9-L. But even assuming what the respondent No. 1 has stated is all correct that he received only the copy Ext. A-1 through the process server and that the other copy sent to him by the Court under registered cover was not actually received by him, it will not make any difference so far as the validity of the election petition is concerned. Once the petitioner had filed at least 10 copies of the petition duly attested in the manner provided in Section 81(3), he has complied with the requirements of law. If out of those copies one attested copy was retained on the record or the same was sent to respondent No. 1 under registered cover which he did not receive, the petitioner is not liable for it. The respondent No. 1 had admittedly received atleast one copy of the petition which is Ext. A-1. It has not been pointed out by the learned counsel for the respondent that it is not a correct copy or that this copy in any way handicapped him in drafting his written-statement. It was held by the Supreme Court in Murarka Radhey Shyam v. Roop Singh, (AIR 1964 SC 1545) that the word 'copy' in Sub-section (3) of Section 61 does not mean an absolutely exact copy, but means that the copy shall be so true that nobody can by any possibility misunderstand it. The same view was taken in another case Ch. Subbarao v. Member Election Tribunal. (AIR 1964 SC 1027).

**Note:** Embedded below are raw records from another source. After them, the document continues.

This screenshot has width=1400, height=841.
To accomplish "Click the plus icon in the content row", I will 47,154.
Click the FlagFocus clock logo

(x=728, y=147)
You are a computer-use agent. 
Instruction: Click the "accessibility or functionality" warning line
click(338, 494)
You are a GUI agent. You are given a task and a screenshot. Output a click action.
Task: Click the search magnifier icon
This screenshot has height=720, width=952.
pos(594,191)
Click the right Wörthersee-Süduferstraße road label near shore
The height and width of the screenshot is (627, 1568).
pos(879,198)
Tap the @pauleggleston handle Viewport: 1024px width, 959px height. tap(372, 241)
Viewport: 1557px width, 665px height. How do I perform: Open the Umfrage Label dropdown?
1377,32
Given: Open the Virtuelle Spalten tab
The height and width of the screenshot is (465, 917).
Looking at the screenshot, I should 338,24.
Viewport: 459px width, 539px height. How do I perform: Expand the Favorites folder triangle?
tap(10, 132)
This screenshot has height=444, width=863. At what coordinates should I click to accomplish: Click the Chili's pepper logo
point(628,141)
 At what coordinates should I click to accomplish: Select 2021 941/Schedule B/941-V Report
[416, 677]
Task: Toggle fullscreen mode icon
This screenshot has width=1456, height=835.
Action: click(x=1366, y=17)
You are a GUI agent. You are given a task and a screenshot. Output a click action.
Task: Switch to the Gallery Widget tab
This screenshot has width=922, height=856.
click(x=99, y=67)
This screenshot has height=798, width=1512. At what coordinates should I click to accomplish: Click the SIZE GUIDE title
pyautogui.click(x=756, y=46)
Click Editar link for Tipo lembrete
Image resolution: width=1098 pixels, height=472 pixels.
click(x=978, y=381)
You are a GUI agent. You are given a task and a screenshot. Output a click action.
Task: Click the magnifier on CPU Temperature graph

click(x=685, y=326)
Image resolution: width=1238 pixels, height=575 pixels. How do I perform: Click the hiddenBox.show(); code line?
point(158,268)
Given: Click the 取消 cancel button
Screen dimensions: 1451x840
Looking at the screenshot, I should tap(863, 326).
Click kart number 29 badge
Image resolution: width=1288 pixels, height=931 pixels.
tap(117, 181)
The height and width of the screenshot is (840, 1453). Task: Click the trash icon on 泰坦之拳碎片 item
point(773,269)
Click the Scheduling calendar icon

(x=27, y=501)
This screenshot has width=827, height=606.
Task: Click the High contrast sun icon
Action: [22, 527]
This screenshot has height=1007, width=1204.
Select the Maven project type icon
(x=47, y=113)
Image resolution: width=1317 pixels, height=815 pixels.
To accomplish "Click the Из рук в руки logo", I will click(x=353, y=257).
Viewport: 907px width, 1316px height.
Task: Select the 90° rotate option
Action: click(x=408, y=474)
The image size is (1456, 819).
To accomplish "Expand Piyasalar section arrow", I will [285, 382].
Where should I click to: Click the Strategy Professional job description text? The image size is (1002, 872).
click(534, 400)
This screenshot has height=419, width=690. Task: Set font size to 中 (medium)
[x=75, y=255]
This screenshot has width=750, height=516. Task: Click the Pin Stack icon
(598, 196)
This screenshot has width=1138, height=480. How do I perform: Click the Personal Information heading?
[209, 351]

9-M. Lastly, it was argued by the teamed counsel for the petitioner that even if it is assumed for arguments' sake that the copy Ext. A-1 is one of those ten copies which the petitioner was required under Section 81(3) to file alone with the election petition, this copy in itself also substantially satisfied the requirement of that provision. It bears the signature of the petitioner in original. The only defect in it, if it can be called a defect, is that it does not bear the words 'True Copy' above the signature of the petitioner. It was held by the Supreme Court in Dr. Anoop Singh v. Abdul Ghani. (AIR 1965 SC 815) following the decision in Ch. Subbarao v. Member. Election Tribunal. AIR 1964 SC 1027 (supra that as the signature in original was there in the copy the presence of such original signature in the copy was sufficient to indicate that the copy was attested as a true copy even though the words 'true copy' were not written above the signature in the copies. It was held to be substantial compliance with Section 81(3). So from whatever point of view the matter may be looked at the election petition does not, in my opinion, suffer from any non-compliance with the provisions of Section 81(3). The issue is decided against the respondent No. 1.